▸ What is asked:
Render the data from the line containing "Screen dimensions: 636x358" through the line containing "point(827,509)" as a two-column CSV with the headers text and answer. Give one row for each item, put each field in quotes with any line breaks turned into spaces, and leave the pictures out.

▸ Input material:
* * * * * * * * *

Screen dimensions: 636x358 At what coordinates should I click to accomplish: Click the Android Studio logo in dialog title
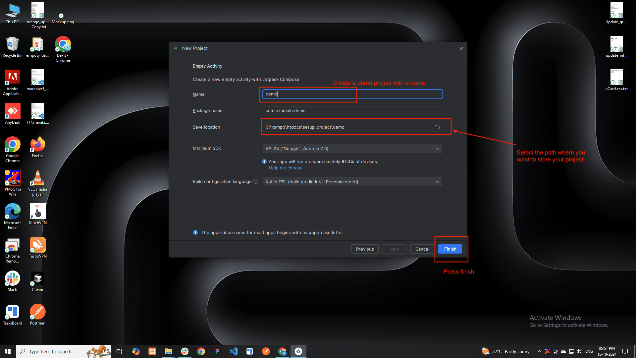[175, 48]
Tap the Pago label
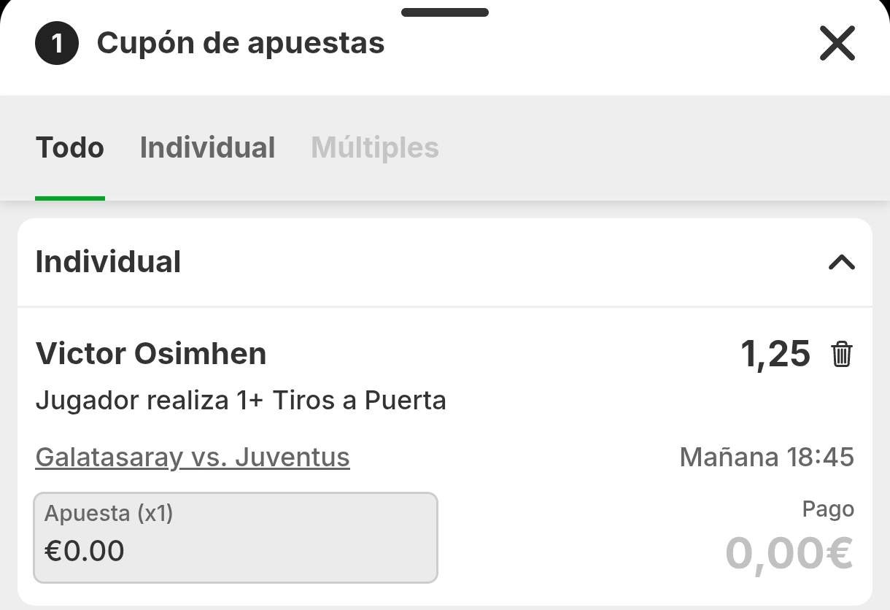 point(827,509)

* * * * * * * * *

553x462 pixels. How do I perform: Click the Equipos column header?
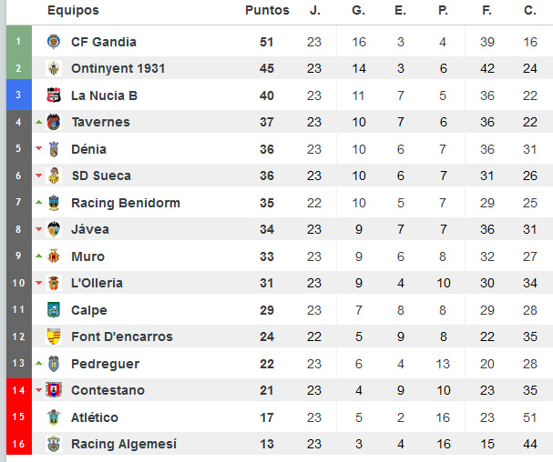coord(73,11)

* * * * * * * * *

▸ Exercise response:
text,answer
"Screen dimensions: 636x358 At what coordinates should I click to accomplish: Click the Android Studio logo in dialog title","[175, 48]"
"Tap the Pago label","point(827,509)"